**The records**
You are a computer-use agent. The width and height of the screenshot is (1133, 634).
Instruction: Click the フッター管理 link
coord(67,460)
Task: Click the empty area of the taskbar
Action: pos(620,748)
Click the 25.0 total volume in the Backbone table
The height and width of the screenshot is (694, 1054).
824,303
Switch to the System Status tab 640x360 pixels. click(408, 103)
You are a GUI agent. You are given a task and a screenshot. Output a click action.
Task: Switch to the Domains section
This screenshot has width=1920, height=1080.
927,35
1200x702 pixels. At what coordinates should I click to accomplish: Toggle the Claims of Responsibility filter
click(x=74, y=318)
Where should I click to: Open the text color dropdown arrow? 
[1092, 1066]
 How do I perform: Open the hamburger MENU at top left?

**Work to do**
Rename every "Switch to" in the records above to "Go to" and write all the lines out again with nothing else changed.

**Finished task**
You are a computer-use agent. The width and height of the screenshot is (1133, 634).
Instruction: Click the フッター管理 link
coord(67,460)
Task: Click the empty area of the taskbar
Action: pos(620,748)
Click the 25.0 total volume in the Backbone table
The height and width of the screenshot is (694, 1054).
824,303
Go to the System Status tab 640x360 pixels. click(408, 103)
You are a GUI agent. You are given a task and a screenshot. Output a click action.
Task: Go to the Domains section
This screenshot has width=1920, height=1080.
927,35
1200x702 pixels. At what coordinates should I click to accomplish: Toggle the Claims of Responsibility filter
click(x=74, y=318)
Where should I click to: Open the text color dropdown arrow? 
[1092, 1066]
 How do I perform: Open the hamburger MENU at top left?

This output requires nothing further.